A proinflammatory state, recognized clinically by elevations of C-reactive protein (CRP), is commonly present in persons with metabolic syndrome. Multiple mechanisms seemingly underlie elevations of CRP. One cause is obesity, because excess adipose tissue releases inflammatory cytokines that may elicit higher CRP levels.

A prothrombotic state, characterized by increased plasma plasminogen activator inhibitor (PAI)-1 and fibrinogen, also associates with the metabolic syndrome. Fibrinogen, an acute-phase reactant like CRP, rises in response to a high-cytokine state. Thus, prothrombotic and proinflammatory states may be metabolically interconnected.

Pathogenesis of Metabolic Syndrome

The metabolic syndrome seems to have 3 potential etiological categories: obesity and disorders of adipose tissue insulin resistance and a constellation of independent factors (eg, molecules of hepatic, vascular, and immunologic origin) that mediate specific components of the metabolic syndrome. Other factors—aging, proinflammatory state, and hormonal changes—have been implicated as contributors as well.

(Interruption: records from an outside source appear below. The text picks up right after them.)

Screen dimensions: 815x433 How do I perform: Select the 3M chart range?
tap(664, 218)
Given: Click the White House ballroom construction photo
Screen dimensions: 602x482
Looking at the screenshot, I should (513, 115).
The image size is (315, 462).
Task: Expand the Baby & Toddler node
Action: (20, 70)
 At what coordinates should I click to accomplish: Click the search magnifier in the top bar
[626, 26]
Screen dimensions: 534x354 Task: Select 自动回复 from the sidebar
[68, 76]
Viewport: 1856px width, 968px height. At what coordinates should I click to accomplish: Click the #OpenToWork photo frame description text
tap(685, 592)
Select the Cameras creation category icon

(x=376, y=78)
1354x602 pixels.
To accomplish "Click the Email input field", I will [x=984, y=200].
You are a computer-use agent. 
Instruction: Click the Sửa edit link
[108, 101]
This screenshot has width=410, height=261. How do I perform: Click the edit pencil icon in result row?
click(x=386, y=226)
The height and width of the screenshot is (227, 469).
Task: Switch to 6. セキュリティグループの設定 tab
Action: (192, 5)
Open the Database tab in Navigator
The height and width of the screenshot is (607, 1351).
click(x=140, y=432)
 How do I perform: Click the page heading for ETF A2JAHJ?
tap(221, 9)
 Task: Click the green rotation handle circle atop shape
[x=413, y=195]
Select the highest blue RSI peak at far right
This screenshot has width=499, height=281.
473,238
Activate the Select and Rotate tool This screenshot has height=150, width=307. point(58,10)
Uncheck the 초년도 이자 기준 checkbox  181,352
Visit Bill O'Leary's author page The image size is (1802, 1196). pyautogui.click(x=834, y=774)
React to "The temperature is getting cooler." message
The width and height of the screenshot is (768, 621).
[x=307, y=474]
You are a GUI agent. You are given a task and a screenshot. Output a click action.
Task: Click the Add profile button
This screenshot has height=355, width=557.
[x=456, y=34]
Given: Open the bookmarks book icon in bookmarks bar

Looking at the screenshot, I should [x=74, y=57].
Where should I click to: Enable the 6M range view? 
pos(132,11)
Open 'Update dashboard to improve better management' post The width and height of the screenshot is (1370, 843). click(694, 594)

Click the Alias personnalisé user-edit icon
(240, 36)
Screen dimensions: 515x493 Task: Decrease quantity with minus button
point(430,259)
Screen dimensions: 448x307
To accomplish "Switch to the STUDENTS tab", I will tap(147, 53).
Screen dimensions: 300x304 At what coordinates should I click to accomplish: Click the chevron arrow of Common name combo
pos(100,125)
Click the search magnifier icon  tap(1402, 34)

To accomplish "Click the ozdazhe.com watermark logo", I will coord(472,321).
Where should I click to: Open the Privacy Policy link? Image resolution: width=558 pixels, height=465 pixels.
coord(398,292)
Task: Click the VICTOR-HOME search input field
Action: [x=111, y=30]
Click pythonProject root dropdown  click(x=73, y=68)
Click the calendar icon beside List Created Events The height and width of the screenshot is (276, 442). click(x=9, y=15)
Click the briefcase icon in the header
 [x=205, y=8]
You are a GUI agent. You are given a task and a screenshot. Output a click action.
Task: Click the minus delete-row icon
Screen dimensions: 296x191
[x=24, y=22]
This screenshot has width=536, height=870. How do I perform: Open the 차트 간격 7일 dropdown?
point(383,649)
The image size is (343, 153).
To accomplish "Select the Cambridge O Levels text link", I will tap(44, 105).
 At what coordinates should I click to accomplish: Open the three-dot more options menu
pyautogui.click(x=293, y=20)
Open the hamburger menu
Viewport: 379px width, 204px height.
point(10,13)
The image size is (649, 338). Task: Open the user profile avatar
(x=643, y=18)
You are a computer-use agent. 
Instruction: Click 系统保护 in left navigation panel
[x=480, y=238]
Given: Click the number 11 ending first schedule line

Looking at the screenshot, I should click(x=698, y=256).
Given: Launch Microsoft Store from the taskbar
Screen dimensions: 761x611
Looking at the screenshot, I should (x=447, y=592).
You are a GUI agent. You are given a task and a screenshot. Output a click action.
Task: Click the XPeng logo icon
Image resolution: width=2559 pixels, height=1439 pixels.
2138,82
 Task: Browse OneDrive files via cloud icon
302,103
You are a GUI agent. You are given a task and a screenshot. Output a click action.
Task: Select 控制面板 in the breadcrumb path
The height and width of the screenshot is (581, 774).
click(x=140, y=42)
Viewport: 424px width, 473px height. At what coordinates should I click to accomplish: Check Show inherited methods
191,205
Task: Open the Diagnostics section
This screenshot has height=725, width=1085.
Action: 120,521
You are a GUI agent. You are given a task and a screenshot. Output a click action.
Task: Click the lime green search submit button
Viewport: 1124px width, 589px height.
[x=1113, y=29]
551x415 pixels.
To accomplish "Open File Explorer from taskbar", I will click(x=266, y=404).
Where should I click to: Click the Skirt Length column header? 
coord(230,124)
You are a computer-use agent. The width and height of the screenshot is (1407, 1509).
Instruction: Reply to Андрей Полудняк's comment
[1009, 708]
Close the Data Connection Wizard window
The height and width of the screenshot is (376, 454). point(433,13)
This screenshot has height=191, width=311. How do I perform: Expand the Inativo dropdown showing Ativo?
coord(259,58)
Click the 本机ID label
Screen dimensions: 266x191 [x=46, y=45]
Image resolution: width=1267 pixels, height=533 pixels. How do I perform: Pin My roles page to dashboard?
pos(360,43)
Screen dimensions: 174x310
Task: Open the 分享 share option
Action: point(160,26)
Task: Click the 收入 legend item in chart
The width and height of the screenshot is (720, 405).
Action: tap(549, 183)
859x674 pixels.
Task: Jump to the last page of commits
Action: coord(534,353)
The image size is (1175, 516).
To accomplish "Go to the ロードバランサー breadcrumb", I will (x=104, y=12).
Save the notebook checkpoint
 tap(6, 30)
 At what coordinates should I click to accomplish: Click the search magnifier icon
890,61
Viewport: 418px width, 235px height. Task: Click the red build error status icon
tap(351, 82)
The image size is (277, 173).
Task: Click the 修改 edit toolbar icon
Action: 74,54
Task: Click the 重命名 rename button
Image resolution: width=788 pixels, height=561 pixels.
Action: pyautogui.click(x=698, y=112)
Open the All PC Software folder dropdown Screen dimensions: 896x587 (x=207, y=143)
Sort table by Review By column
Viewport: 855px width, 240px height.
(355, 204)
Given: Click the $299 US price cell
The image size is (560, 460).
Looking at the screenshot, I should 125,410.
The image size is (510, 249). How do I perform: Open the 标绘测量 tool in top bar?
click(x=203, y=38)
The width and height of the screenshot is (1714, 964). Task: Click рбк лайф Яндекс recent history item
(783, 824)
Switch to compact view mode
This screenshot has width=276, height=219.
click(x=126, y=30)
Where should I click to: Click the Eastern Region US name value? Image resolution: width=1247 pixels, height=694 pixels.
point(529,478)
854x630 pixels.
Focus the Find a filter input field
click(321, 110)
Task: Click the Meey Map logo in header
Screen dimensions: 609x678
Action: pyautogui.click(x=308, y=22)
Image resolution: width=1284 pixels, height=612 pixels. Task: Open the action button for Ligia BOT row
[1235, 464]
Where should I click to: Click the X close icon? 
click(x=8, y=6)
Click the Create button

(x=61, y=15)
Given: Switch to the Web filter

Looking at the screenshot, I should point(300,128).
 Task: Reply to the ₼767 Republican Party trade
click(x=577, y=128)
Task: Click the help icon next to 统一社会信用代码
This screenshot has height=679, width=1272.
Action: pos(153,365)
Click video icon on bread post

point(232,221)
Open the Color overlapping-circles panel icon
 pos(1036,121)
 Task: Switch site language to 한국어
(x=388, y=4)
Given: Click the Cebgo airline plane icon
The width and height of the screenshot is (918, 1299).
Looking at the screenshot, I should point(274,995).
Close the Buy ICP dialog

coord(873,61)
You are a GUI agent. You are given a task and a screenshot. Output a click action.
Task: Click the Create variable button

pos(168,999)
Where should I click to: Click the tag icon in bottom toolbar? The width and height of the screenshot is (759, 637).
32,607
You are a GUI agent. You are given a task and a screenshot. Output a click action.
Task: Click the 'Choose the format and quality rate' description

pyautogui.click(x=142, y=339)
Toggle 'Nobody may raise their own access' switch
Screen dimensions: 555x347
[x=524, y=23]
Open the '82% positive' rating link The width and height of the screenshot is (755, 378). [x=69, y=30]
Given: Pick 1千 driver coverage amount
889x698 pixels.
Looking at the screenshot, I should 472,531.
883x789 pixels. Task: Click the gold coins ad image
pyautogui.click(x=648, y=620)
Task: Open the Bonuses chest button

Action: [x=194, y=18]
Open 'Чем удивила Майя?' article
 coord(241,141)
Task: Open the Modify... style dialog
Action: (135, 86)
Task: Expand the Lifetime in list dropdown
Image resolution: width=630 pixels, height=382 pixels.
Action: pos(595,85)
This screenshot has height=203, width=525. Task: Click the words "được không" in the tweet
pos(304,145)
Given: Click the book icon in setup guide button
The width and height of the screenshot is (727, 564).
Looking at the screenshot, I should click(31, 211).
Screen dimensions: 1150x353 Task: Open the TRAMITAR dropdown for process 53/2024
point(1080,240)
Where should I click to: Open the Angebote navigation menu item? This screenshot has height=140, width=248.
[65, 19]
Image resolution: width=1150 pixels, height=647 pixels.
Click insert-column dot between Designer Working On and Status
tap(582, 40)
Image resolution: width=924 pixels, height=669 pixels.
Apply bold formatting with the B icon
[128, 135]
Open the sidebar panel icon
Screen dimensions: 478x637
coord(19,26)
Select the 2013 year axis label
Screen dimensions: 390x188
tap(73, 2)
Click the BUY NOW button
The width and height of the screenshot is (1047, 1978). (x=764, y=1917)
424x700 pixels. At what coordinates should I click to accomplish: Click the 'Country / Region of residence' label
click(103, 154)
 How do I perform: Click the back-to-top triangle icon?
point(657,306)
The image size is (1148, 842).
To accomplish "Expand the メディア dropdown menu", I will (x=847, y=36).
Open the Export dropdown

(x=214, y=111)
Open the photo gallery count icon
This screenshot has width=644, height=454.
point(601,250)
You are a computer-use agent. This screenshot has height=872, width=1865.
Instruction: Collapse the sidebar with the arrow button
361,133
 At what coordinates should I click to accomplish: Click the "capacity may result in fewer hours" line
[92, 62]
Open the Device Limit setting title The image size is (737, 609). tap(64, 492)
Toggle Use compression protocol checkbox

Obesity and Abnormal Body Fat Distribution

ATP III considered the “obesity epidemic” as mainly responsible for the rising prevalence of metabolic syndrome. Obesity contributes to hypertension, high serum cholesterol, low HDL cholesterol, and hyperglycemia, and it otherwise associates with higher CVD risk. Abdominal obesity especially correlates with metabolic risk factors. Excess adipose tissue releases several products that apparently exacerbate these risk factors. They include nonesterified fatty acids (NEFA), cytokines, PAI-1, and adiponectin. A high plasma NEFA level overloads muscle and liver with lipid, which enhances insulin resistance. High CRP levels accompanying obesity may signify cytokine excess and a proinflammatory state. An elevated PAI-1 contributes to a prothrombotic state, whereas low adiponectin levels that accompany obesity correlate with worsening of metabolic risk factors. The strong connection between obesity (especially abdominal obesity) and risk factors led ATP III to define the metabolic syndrome essentially as a clustering of metabolic complications of obesity.

Insulin Resistance

A second category of causation is insulin resistance. Many investigators place a greater priority on insulin resistance than on obesity in pathogenesis. 2,3 They argue that insulin resistance, or its accomplice, hyperinsulinemia, directly causes other metabolic risk factors. Identifying a unique role for insulin resistance is complicated by the fact that it is linked to obesity. Insulin resistance generally rises with increasing body fat content, yet a broad range of insulin sensitivities exists at any given level of body fat. 4 Most people with categorical obesity (body mass index [BMI] ≥30 kg/m 2 ) have postprandial hyperinsulinemia and relatively low insulin sensitivity, 5 but variation in insulin sensitivities exists even within the obese population. 4 Overweight persons (BMI 25 to 29.9 kg/m 2 ) likewise exhibit a spectrum of insulin sensitivities, suggesting an inherited component to insulin resistance. In some populations (eg, South Asians), insulin resistance occurs commonly even with BMI <25 kg/m 2 and apparently contributes to a high prevalence of type 2 diabetes and premature CVD. South Asians and others who manifest insulin resistance with only mild-to-moderate overweight can be said to have primary insulin resistance. Even with primary insulin resistance, however, weight gain seems to enhance insulin resistance and metabolic syndrome. Thus, dissociation of obesity and primary insulin resistance in patients with metabolic syndrome is difficult.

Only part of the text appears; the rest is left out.